BEGIN Material for this exercise
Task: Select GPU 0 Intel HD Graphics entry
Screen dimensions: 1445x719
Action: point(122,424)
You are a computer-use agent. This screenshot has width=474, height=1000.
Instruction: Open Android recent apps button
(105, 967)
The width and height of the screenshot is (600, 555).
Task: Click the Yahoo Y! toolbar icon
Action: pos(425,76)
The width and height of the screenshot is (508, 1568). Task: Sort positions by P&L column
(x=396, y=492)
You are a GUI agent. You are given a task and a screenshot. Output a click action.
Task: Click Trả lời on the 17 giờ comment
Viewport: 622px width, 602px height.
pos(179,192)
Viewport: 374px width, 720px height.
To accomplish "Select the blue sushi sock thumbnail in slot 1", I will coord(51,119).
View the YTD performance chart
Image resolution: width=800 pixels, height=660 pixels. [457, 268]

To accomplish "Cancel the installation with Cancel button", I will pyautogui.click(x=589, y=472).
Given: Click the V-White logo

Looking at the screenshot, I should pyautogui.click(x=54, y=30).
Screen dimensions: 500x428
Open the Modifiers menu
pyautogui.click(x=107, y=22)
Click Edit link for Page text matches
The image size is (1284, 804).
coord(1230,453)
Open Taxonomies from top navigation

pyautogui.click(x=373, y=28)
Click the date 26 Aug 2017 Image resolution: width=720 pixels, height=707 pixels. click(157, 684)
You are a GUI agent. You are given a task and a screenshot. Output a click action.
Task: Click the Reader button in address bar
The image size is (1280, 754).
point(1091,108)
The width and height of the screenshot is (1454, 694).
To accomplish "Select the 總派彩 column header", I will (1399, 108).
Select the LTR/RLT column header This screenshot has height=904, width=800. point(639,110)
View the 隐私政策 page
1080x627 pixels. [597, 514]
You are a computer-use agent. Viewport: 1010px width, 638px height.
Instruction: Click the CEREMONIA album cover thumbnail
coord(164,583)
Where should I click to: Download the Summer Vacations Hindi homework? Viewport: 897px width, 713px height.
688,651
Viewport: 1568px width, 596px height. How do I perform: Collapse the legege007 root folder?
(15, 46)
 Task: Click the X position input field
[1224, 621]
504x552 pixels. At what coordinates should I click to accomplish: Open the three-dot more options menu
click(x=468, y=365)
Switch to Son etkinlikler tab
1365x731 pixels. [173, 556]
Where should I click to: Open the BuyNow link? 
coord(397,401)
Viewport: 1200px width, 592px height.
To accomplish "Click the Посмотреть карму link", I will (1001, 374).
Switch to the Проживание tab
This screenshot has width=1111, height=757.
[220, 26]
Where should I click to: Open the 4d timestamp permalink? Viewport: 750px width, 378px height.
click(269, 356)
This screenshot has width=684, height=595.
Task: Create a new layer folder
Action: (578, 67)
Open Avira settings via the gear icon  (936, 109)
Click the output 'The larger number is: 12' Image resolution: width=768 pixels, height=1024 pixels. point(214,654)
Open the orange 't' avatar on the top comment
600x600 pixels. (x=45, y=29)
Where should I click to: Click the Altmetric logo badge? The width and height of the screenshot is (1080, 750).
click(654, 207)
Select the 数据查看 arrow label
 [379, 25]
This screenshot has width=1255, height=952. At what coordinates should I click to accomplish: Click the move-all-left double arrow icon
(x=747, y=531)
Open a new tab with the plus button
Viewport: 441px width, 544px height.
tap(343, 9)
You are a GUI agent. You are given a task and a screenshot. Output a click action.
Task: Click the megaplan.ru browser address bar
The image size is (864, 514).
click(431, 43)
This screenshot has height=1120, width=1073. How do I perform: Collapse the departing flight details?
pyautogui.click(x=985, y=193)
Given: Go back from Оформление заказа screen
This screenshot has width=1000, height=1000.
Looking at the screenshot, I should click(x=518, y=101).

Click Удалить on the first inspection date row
END Material for this exercise
» **The problem**:
Look through the listing and extract every line with "computer" in it.

» **Answer box**:
You are a computer-use agent. This screenshot has width=474, height=1000.
You are a computer-use agent. Viewport: 1010px width, 638px height.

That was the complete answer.